In this experiment, the mother and the rats were supplemented with flax seed oil as the source of α-LNA during the period from the lactation period to the 56 d of the rats. The behavioral test results showed that the flax seed oil promoted the learning and memory of mice. It is consistent with the research report on the ability of perilla oil to promote learning and memory in mice, but its effect is not proportional to the intake, and the effect of group C is weakened, which may be related to the production of lipid peroxidation by excessive intake of unsaturated fatty acids. the study. Moreover, the significant enhancement of learning and memory ability in group D also indicates that even if the α-LNA is terminated after weaning, the sub-mouse can obtain its biological effects by obtaining n- 3 series polyunsaturated fatty acids from the mother. At the critical moment of embryonic and infant brain nervous system development, more n-3 series of polyunsaturated fatty acids need to be supplemented. At this stage, the enzyme system of DHA synthesis in animal brain and liver is not perfect, and the level of desaturase activity is low, in infants. The ability to synthesize DHA using α-LNA is very low, and it is mainly obtained from the mother and milk. It has also been reported that DHA rapidly accumulates in infant tissues during pregnancy and infancy, and is derived from the maternal reserve, that is, directly supplied by the diet during pregnancy or by the synthesis of α-LNA in the diet, and is selectively transported through the placenta. Therefore, supplementation of α-LNA to pregnant mice is beneficial for promoting brain development in the rat.
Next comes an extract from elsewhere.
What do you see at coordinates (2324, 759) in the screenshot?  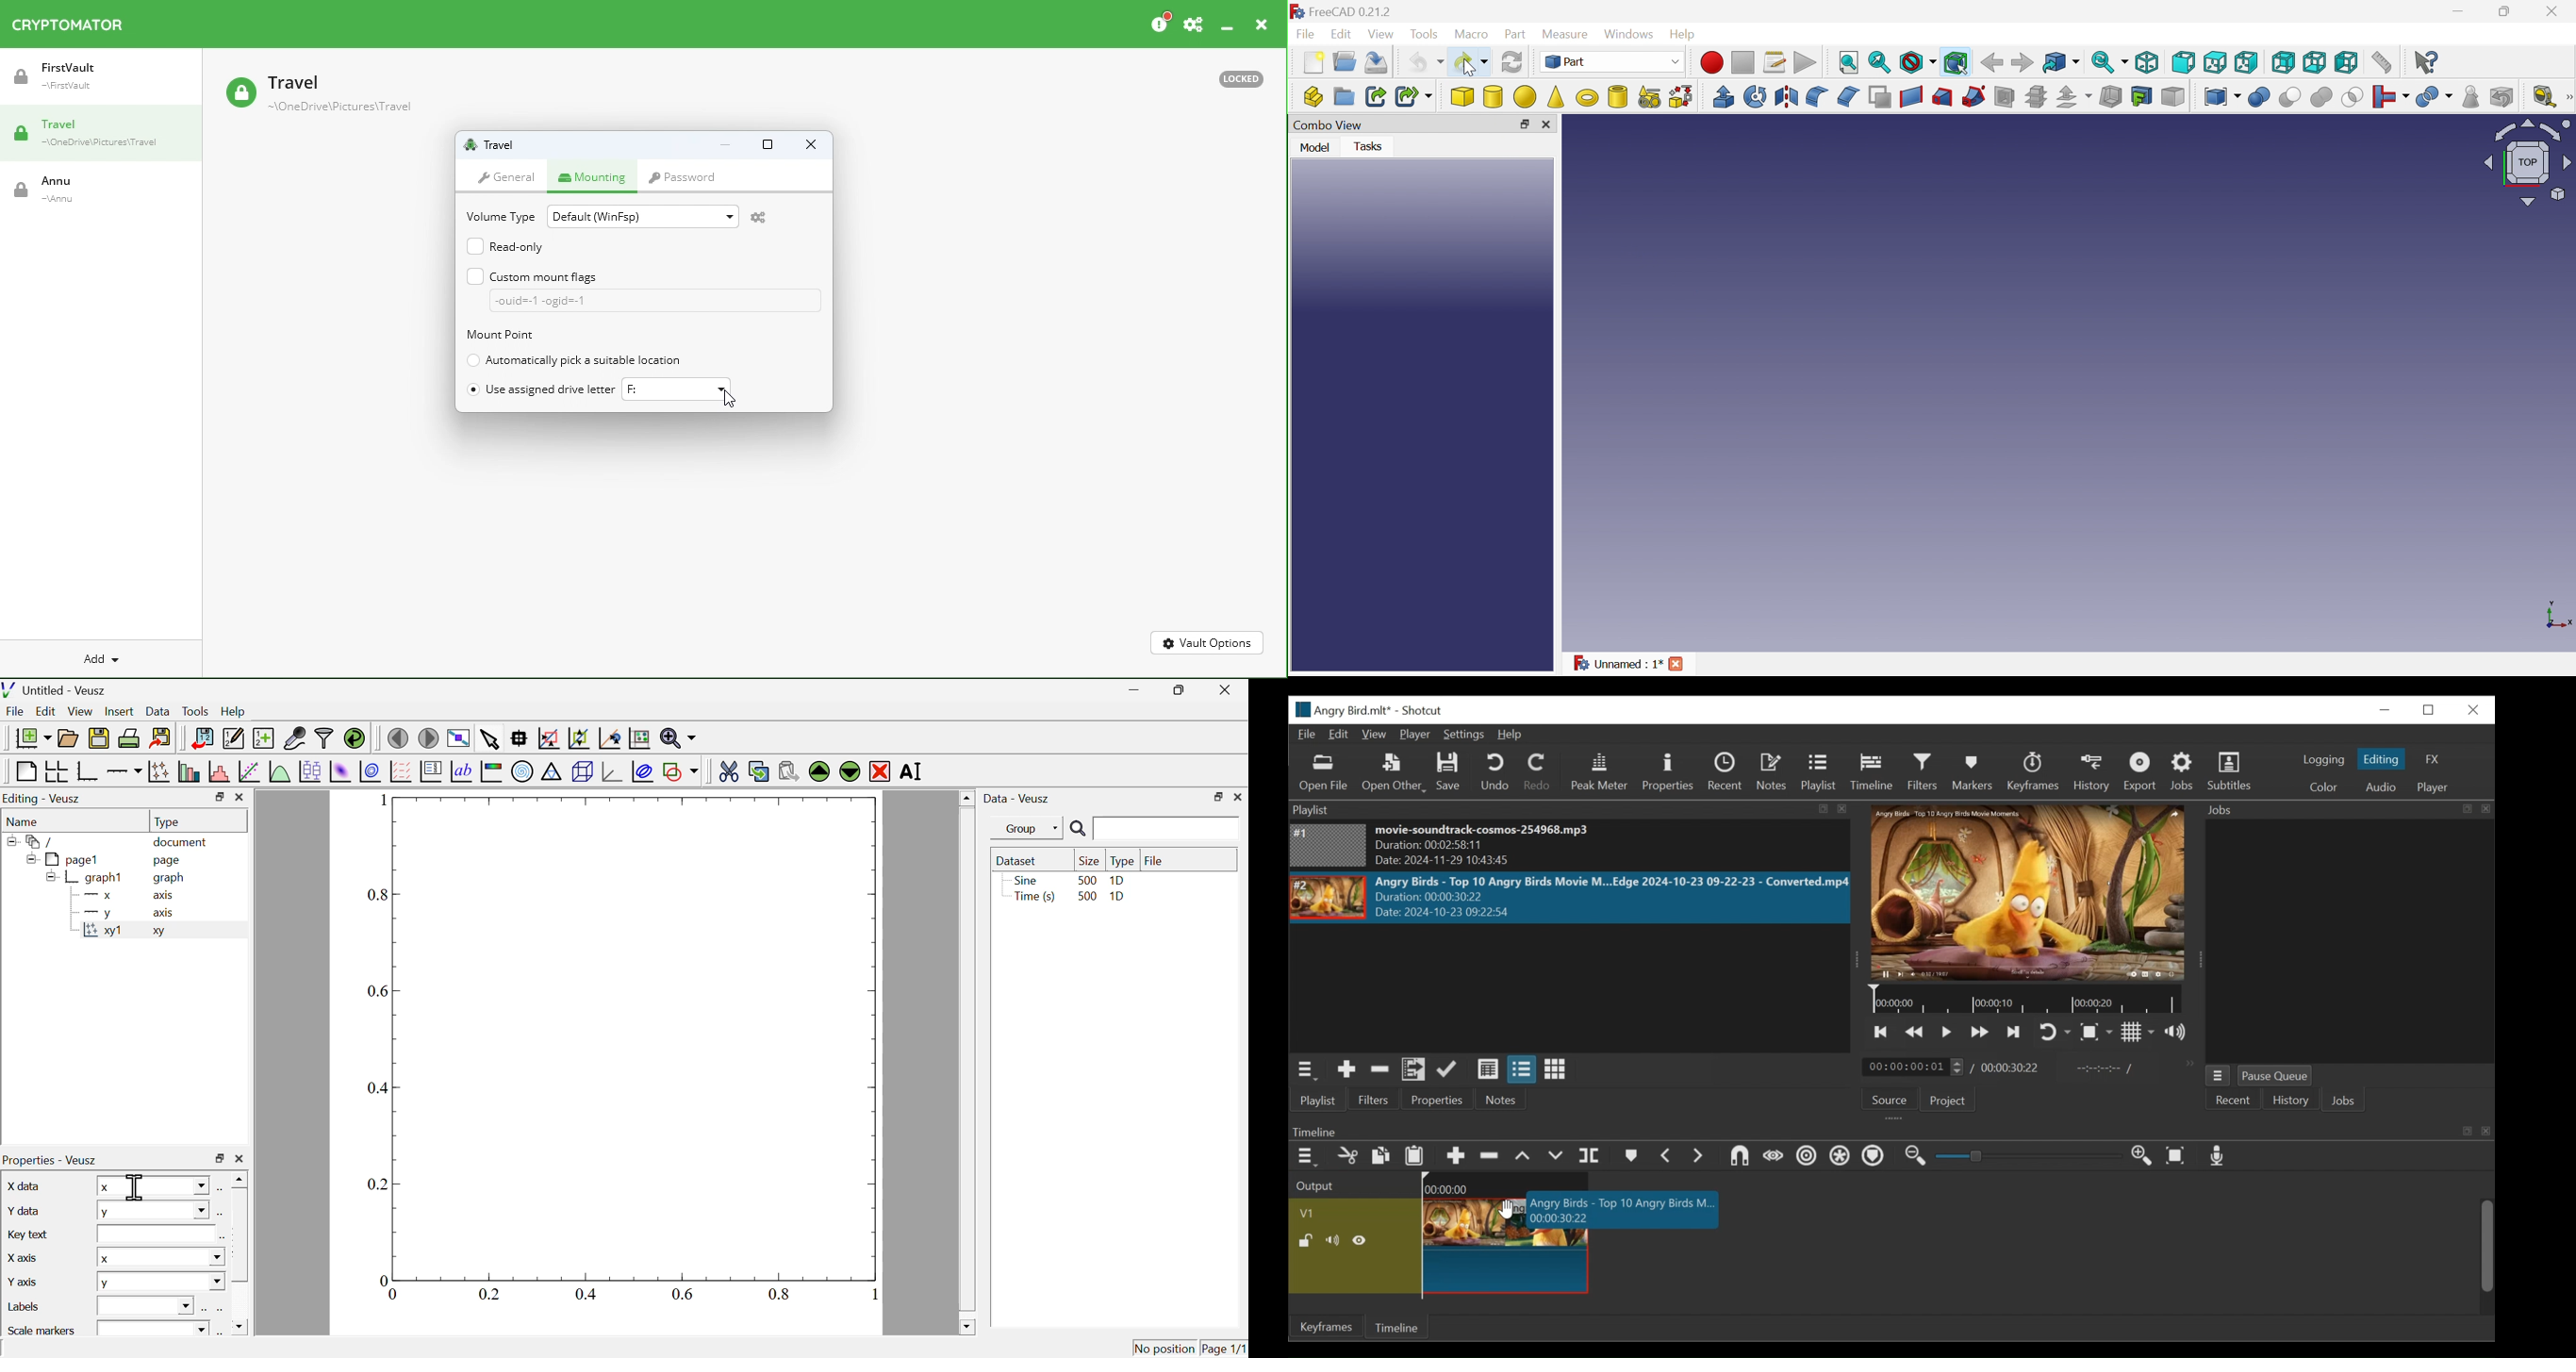 I see `logging` at bounding box center [2324, 759].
TPRO, NO and AchE are closely related to brain function. When learning and memory, protein synthesis increases and new proteins or peptides are produced. Protein levels affect the brain development and function of offspring. The protein content in the brain increased with the increase of dose, indicating that α-LNA can affect the synthesis of brain protein and affect brain development and function. NO is a neurotransmitter that has been recognized in recent years. The release of proper amount of NO can promote learning. The ability, and through experiments, found that NO plays a central role in the learning and memory process and memory reproduction of newborn mice. In this experiment, the brain NO test of 56-day-old rats showed an increase or decrease in the different dose groups compared with the 0 group, and the A group was significantly increased, but the difference was not statistically significant compared with the 0 group. There was a difference between the A group and the C group. The significance of learning (P<0.05), the difference between the B and D groups was statistically significant (P<0.01). It indicates that different doses of α-LNA have different effects on NO in the brain, whether it is related to its central regulation and other reasons need to be further explored; acetylcholine is a neurotransmitter in the brain, and high-level nerves such as cognition, learning, memory, etc. Functionally related, the completion of learning and memory tasks is accompanied by changes in acetylcholine in the brain. AChE is a acetylcholine-degrading enzyme whose activity changes indirectly reflect the acetylcholine content in the brain.